Researchers from other institutions, most of whom collaborate with HIT, also presented their work at the unique session: medical sensing through a watch (Prof. Joachim Behar, the Technion); evaluating motor sensing of Parkinson's patients from how they play the piano (Prof. Jason Friedman, Tel Aviv University); Initial diagnosis of Parkinson's disease from online interactions (Dr. Inbal Maidan, Ichilov Medical Center); Diagnosing mental conditions from remote interviews (Dr. Hila Gvirts, Ariel University); and the Living Lab at HIT (Dr. Hadas Lewi, HIT). 


The novel approach presented by DR. Blumrosen and others aroused a great deal of interest at the conference, paving the way for the paradigm's implementation in different areas.

 

Digital tools for personalized preventive medicine


Dr. Hadas Lewy of HIT presented her research at the session 'Monitoring and diagnostics of neurological diseases and disorders in home environment settings' at the Annual Meeting of ISFN. Dr.
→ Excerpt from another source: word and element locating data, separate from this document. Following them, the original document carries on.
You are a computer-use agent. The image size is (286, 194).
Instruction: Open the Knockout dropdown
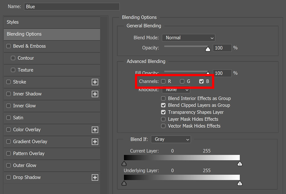pos(176,90)
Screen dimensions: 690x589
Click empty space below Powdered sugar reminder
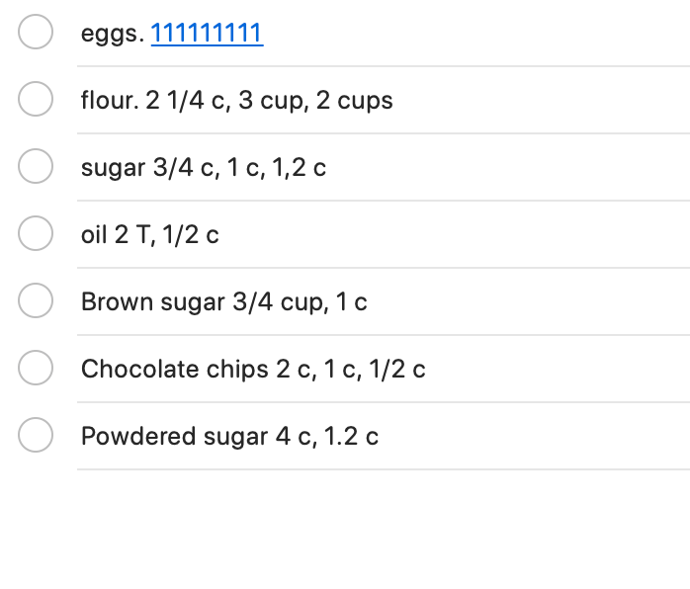346,529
Lewy's work focuses on developing digital technology-based diagnostic and monitoring tools, especially for elderly people with cognitive decline. She explains that the advanced tools can help treatment providers, such as geriatricians and occupational therapists, providing them with an objective means for measuring their patients' condition. 
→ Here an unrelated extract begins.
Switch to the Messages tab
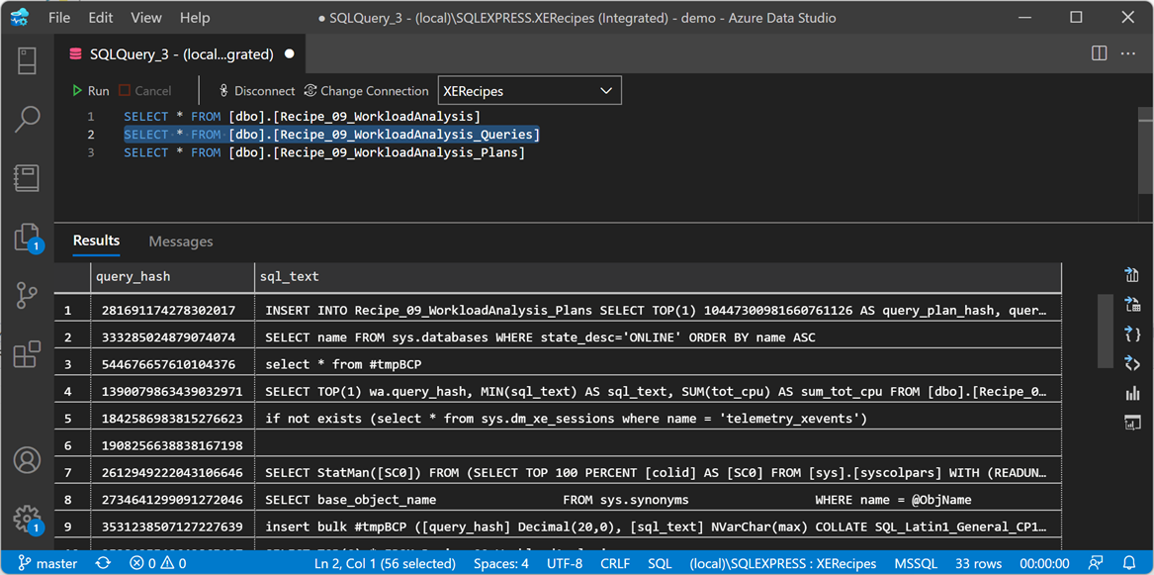This screenshot has height=575, width=1154. 180,241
Dr. Lewy and her colleagues conduct their research in two state-of-the-art labs on the HIT campus: the Living Lab designed as a home environment, where they develop innovative models for monitoring patients in their homes, and conduct clinical trials jointly with hospitals; and the App Lab developing easily accessible apps that combine widely used cognitive tests with smart diagnostic systems. Projects are conducted in collaboration with Clalit Health Services and the geriatric medical centers Beit Rivka and Herzfeld.

 

Dr. Lewy

Dr. Hadas Lewy


In her talk at the conference Dr. Lewy explained that digital tools are crucial for the advancement of personalized preventive medicine – a main goal of present-day medicine. She presented an example of using such tools for cognitive diagnosis: "Today, when patients are sent home after geriatric rehabilitation, there is a need to assess their independence at home: can they warm their food, call their family or the doctor, etc., or do they require more support and supervision, or additional treatment?" Dr. Lewy hopes that in the future digital sensors will be installed in the home of every person who is at risk due to age, illness, or any other cause, to enable early diagnosis and intervention leading to effective personalized treatment.
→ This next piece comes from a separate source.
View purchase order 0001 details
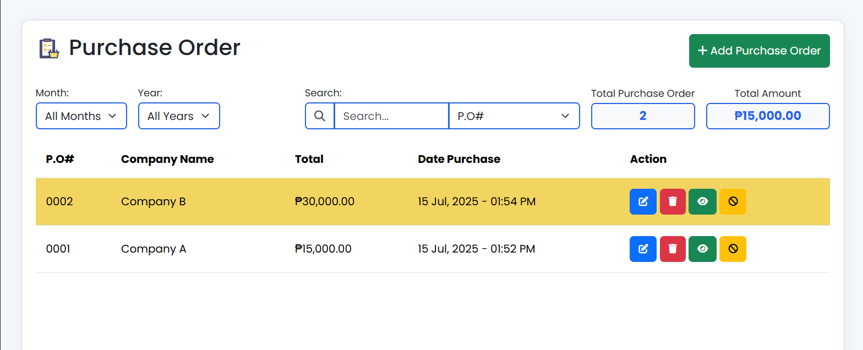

Dr. Lewy concludes: "Digital diagnostic and monitoring tools have enormous potential. They allow us to reach wider populations, identify disease, aging problems and cognitive decline at an earlier stage, and provide treatment to prevent further deterioration. In addition, the huge databases formed through widespread digital monitoring will advance medical science by facilitating a better understanding of diseases and various phenomena."